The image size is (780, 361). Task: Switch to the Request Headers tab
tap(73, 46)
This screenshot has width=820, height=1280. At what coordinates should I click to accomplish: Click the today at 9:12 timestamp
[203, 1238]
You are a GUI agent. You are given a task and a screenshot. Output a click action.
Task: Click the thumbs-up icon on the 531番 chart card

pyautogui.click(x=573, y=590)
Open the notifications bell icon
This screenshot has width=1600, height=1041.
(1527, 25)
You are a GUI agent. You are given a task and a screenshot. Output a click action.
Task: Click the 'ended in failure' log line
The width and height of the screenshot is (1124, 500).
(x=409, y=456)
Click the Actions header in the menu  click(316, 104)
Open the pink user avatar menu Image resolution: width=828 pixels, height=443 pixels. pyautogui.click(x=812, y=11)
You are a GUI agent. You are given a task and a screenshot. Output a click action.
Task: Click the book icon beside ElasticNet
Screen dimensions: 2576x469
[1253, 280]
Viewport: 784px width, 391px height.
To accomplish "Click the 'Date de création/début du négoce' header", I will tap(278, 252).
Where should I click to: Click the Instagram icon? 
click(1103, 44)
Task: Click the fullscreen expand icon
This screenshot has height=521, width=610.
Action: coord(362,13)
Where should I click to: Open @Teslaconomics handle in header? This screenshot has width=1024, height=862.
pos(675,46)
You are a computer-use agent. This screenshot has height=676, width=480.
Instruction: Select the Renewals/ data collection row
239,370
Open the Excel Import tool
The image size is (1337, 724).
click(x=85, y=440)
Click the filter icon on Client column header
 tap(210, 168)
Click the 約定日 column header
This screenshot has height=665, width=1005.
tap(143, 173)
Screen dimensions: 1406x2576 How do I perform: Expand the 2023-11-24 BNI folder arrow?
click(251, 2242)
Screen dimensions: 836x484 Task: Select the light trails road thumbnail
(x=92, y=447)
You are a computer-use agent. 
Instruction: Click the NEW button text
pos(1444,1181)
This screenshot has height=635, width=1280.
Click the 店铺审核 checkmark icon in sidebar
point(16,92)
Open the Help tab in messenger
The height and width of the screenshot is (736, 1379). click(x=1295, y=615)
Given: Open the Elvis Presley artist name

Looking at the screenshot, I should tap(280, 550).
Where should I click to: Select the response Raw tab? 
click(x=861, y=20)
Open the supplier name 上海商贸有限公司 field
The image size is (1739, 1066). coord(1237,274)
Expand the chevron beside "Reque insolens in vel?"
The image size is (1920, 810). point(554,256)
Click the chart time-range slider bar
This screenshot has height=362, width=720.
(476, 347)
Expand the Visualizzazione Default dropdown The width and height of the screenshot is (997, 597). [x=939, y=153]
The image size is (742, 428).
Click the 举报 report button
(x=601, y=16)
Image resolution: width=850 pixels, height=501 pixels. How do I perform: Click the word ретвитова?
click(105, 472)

### ASSIGNMENT
Retype all of the material, exactly as written.

### RESPONSE BOX
The image size is (780, 361). Task: Switch to the Request Headers tab
tap(73, 46)
This screenshot has width=820, height=1280. At what coordinates should I click to accomplish: Click the today at 9:12 timestamp
[203, 1238]
You are a GUI agent. You are given a task and a screenshot. Output a click action.
Task: Click the thumbs-up icon on the 531番 chart card

pyautogui.click(x=573, y=590)
Open the notifications bell icon
This screenshot has width=1600, height=1041.
(1527, 25)
You are a GUI agent. You are given a task and a screenshot. Output a click action.
Task: Click the 'ended in failure' log line
The width and height of the screenshot is (1124, 500).
(x=409, y=456)
Click the Actions header in the menu  click(316, 104)
Open the pink user avatar menu Image resolution: width=828 pixels, height=443 pixels. pyautogui.click(x=812, y=11)
You are a GUI agent. You are given a task and a screenshot. Output a click action.
Task: Click the book icon beside ElasticNet
Screen dimensions: 2576x469
[1253, 280]
Viewport: 784px width, 391px height.
To accomplish "Click the 'Date de création/début du négoce' header", I will tap(278, 252).
Where should I click to: Click the Instagram icon? 
click(1103, 44)
Task: Click the fullscreen expand icon
This screenshot has height=521, width=610.
Action: coord(362,13)
Where should I click to: Open @Teslaconomics handle in header? This screenshot has width=1024, height=862.
pos(675,46)
You are a computer-use agent. This screenshot has height=676, width=480.
Instruction: Select the Renewals/ data collection row
239,370
Open the Excel Import tool
The image size is (1337, 724).
click(x=85, y=440)
Click the filter icon on Client column header
 tap(210, 168)
Click the 約定日 column header
This screenshot has height=665, width=1005.
tap(143, 173)
Screen dimensions: 1406x2576 How do I perform: Expand the 2023-11-24 BNI folder arrow?
click(251, 2242)
Screen dimensions: 836x484 Task: Select the light trails road thumbnail
(x=92, y=447)
You are a computer-use agent. 
Instruction: Click the NEW button text
pos(1444,1181)
This screenshot has height=635, width=1280.
Click the 店铺审核 checkmark icon in sidebar
point(16,92)
Open the Help tab in messenger
The height and width of the screenshot is (736, 1379). click(x=1295, y=615)
Given: Open the Elvis Presley artist name

Looking at the screenshot, I should tap(280, 550).
Where should I click to: Select the response Raw tab? 
click(x=861, y=20)
Open the supplier name 上海商贸有限公司 field
The image size is (1739, 1066). coord(1237,274)
Expand the chevron beside "Reque insolens in vel?"
The image size is (1920, 810). point(554,256)
Click the chart time-range slider bar
This screenshot has height=362, width=720.
(476, 347)
Expand the Visualizzazione Default dropdown The width and height of the screenshot is (997, 597). [x=939, y=153]
The image size is (742, 428).
Click the 举报 report button
(x=601, y=16)
Image resolution: width=850 pixels, height=501 pixels. How do I perform: Click the word ретвитова?
click(105, 472)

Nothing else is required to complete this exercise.